Yalım Erez olmadı ama Bülent Ecevit, böylece güvenoyunu garantilemişti. Bunun üzerine Ecevit, hükümeti kurmakla görevlendirildi. Ecevit, seçimden dördüncü parti olarak çıkmıştı ve sadece altmış bir milletvekiline sahipti. Fakat kendisinden daha fazla milletvekili çıkaran üç partinin genel başkanlarını sollayarak Başbakanlık koltuğuna oturmuştu. Bu durum bile 28 Şubat sürecinin meclis zemininde ulaştığı başarının çok somut bir örneği idi.
Bu süre zarfında anti demokratik ve zulüm boyutlarına ulaşan çok sayıda uygulamaya imza atıldı. Millet tarafından büyük oy oranı ile desteklenen partiler kapatıldı. On binlerce başörtülü öğrenci okulunu bırakmak zorunda kaldı. Çok sayıda başörtülü memurun ve akademisyenin görevine son verildi.

Demokrasiyi savunan ve 28 Şubat’ın anti demokratik uygulamalarına ve zulümlerine destek vermeyen gazeteciler, yazarlar ve siyasetçiler hakkında askerler tarafından andıçlar hazırlandı. Birçok gazetecinin işine, patronlarına yapılan baskılar sonucu son verildi. Korkan bazı gazeteciler, suya sabuna dokunmayan yazılar kaleme aldılar.
Bazı gazeteciler de istemeye istemeye askerleri yere göğe sığdıramayan yazılara imza attılar. Bazı gazeteler, Genel Kurmay’da hazırlanan manşetler ile okuyucularının karşısına çıktılar. 28 Şubat uygulamalarına karşı çıkan Mahir Kaynak’a şu teklifte bile bulunulmaktan çekinilmedi: “Sen yazı yazmaktan vazgeç. Patronun tarafından yazıyormuş gibi ücretini almaya devam edeceksin.”

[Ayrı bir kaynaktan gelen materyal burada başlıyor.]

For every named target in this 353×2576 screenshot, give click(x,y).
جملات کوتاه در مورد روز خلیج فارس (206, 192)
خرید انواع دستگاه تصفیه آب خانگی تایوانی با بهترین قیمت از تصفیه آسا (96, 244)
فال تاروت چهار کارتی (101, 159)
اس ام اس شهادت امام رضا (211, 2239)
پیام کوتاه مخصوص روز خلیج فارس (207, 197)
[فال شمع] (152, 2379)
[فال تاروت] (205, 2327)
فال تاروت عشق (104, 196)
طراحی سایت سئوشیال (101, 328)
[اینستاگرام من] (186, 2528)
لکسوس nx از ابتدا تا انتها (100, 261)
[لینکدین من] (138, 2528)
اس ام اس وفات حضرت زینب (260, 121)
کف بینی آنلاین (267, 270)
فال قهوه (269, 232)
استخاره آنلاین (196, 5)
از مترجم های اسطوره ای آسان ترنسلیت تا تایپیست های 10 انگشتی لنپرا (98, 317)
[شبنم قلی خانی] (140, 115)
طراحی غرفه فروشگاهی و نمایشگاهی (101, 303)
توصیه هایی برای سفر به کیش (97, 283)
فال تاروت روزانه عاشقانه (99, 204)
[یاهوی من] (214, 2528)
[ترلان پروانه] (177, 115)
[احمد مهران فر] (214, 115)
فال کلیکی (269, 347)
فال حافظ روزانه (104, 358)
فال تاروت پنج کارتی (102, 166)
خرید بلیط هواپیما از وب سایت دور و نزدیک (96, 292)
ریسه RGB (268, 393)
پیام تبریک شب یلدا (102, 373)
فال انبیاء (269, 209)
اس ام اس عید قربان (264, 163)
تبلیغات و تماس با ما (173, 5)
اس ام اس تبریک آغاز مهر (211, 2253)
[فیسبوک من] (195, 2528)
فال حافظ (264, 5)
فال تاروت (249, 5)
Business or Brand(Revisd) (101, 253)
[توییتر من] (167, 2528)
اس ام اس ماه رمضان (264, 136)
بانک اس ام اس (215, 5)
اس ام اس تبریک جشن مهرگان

Bu süreçte siyasetçilere akla hayale gelmeyen baskılar yapıldı. Tehdit edilenler, bir şekilde korkutulmaya çalışılanlar, para teklif edilenler bile oldu. Bazıları bu süreçte dik durmasını ve taviz vermemesini bildi. Bazıları da maalesef bu çirkin ve kirli sürecin bütün pisliklerine sonuna kadar battı. Bu haysiyet fukaraları kendi değerlerini, inançlarını ve mücadelelerini; bir menfaat, bir korku veya başkalarına bir husumet karşılığı satan şahsiyet yoksunları olarak tarihin kara sayfalarına geçtiler.

Bu on beş yıllık süre içerisinde Türkiye’de çok şey değişti. ‘’Bin yıl da olsa sonuna kadar devam edecek’’ denilen 28 Şubat süreci ve din düşmanı istibdat uygulamaları sona erdi. Milletin kararlı, sabırlı ve onurlu duruşu ve direnişi sonuncunda, bu iğrenç dönem bütün karar ve uygulamaları ile tarihin çöplüğüne atılmaya devam ediliyor.
Üniversitelerde başörtüsü problem olmaktan çıktı. İmam Hatip Liselerinin önündeki en büyük engel olan katsayı sorunu hal edildi. Bugün Türkiye’nin birçok bölgesinde yeni İmam Hatip Liseleri açılmaya devam ediliyor. Kesintisiz eğitime son verecek yasa teklifi bugünlerde TBMM Başkanlığına verildi.

Ordu henüz tam olmasa bile yavaş yavaş ve sindire sindire olması gereken sınırlara çekilmeye devam ediyor. Bugün hiç olmadığı kadar kahraman ordu, siyasi iradeye tabi bir görüntü vermeye başladı. Temennimiz bu görüntünün tam anlamıyla demokratik bir hazım ve olgunluk ile kemale ermesidir. Dizginini tamamen kurtaracak günlerin pek uzak olmadığına dair inancımızı ve duamızı ifade etmek istiyoruz.
Bu günlerde özel yetkili Cumhuriyet Savcılığı 28 Şubat Süreci ile ilgili olarak soruşturma başlattı. Bununla ilgili olarak çok sevindirici gelişmeler yaşanmaya başlandı. Savcılığın isteği üzerine YÖK Başkanlığında bulunan, 28 Şubat Sürecinin akademik cenahtaki anti demokratik ve zalimane uygulamalarının kayıt altına alındığı üç yüz klasör belgeyi bu kurumdan teslim alarak incelemeye başladı.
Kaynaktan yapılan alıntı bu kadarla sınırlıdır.